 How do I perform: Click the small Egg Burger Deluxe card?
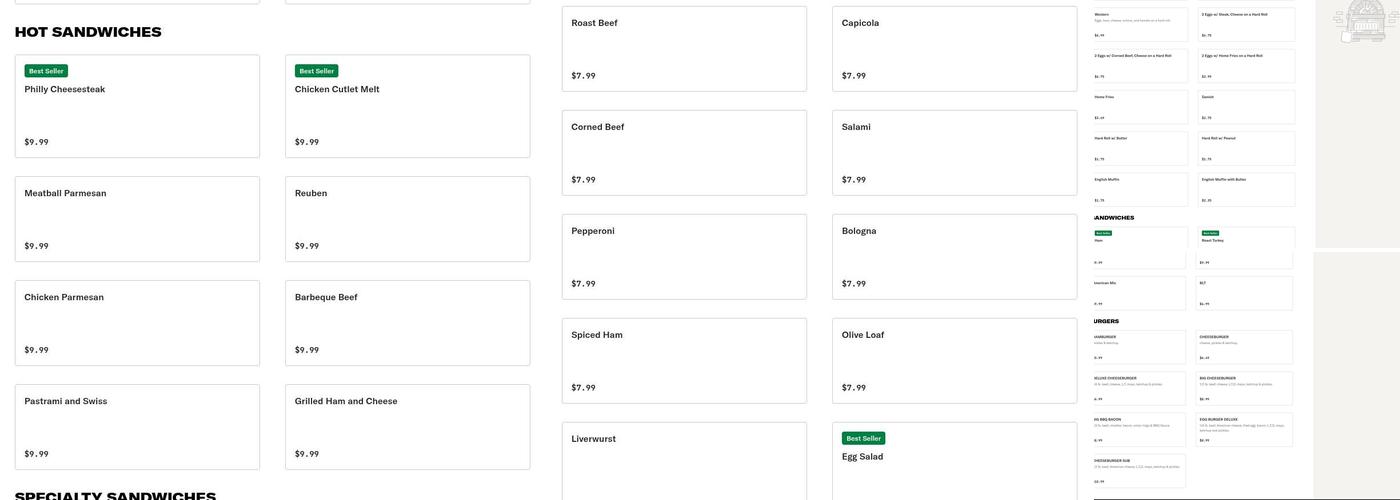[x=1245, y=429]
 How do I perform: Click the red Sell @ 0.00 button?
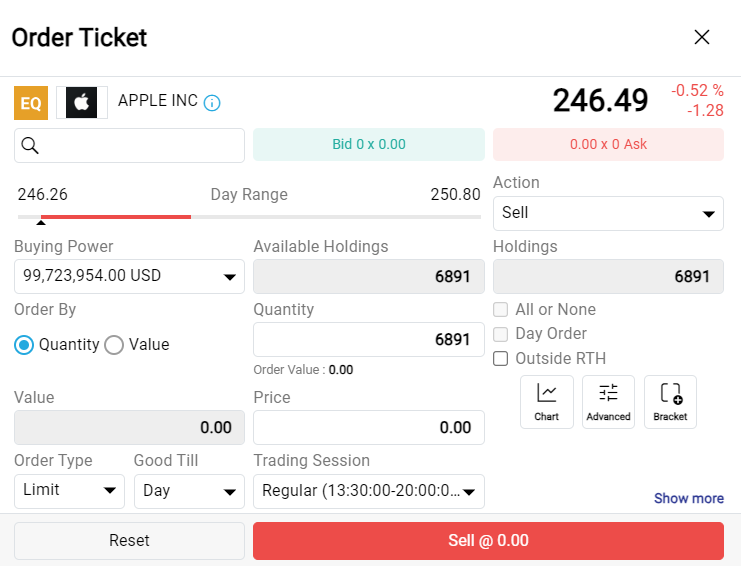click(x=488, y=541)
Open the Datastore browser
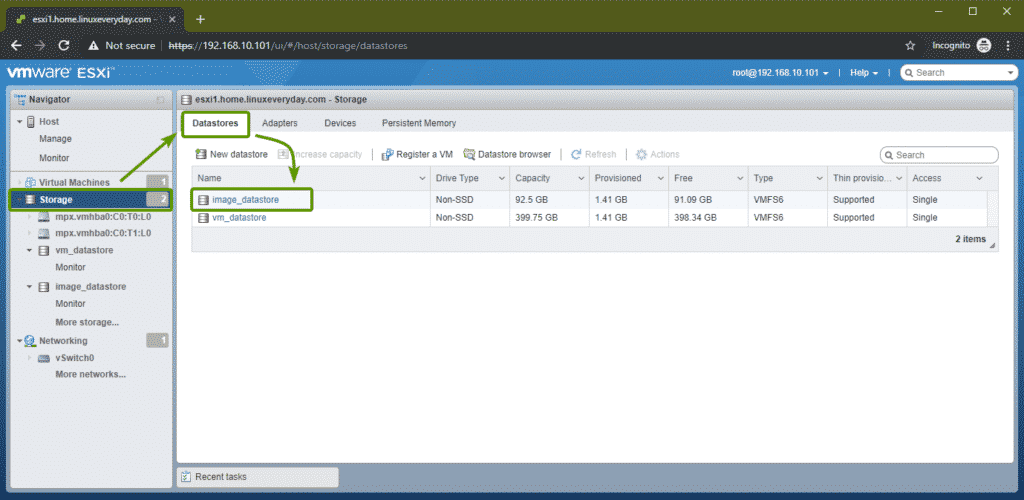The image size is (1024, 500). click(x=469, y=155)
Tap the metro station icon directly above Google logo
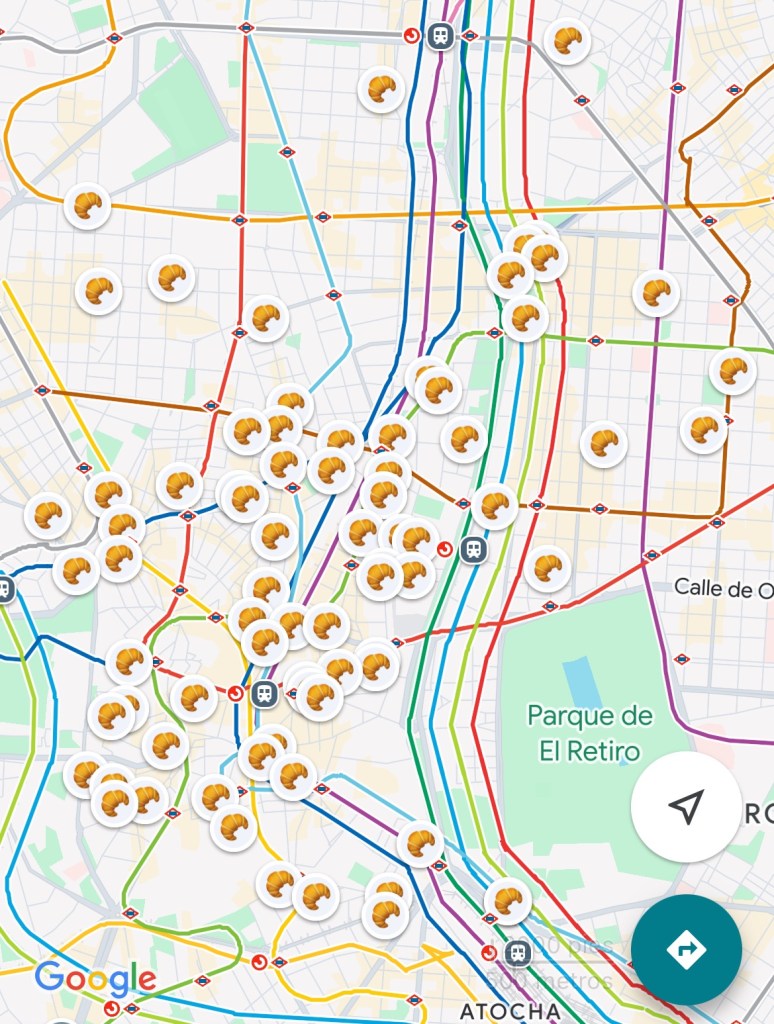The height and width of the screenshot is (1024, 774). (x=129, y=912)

= = = =

> [Exercise prompt]: An exact copy of all the lines above is required, with the pictures removed.

> [Result]:
 How do I perform: Click the small Egg Burger Deluxe card?
[x=1245, y=429]
 How do I perform: Click the red Sell @ 0.00 button?
click(x=488, y=541)
Open the Datastore browser
The image size is (1024, 500). click(x=469, y=155)
Tap the metro station icon directly above Google logo
The height and width of the screenshot is (1024, 774). (x=129, y=912)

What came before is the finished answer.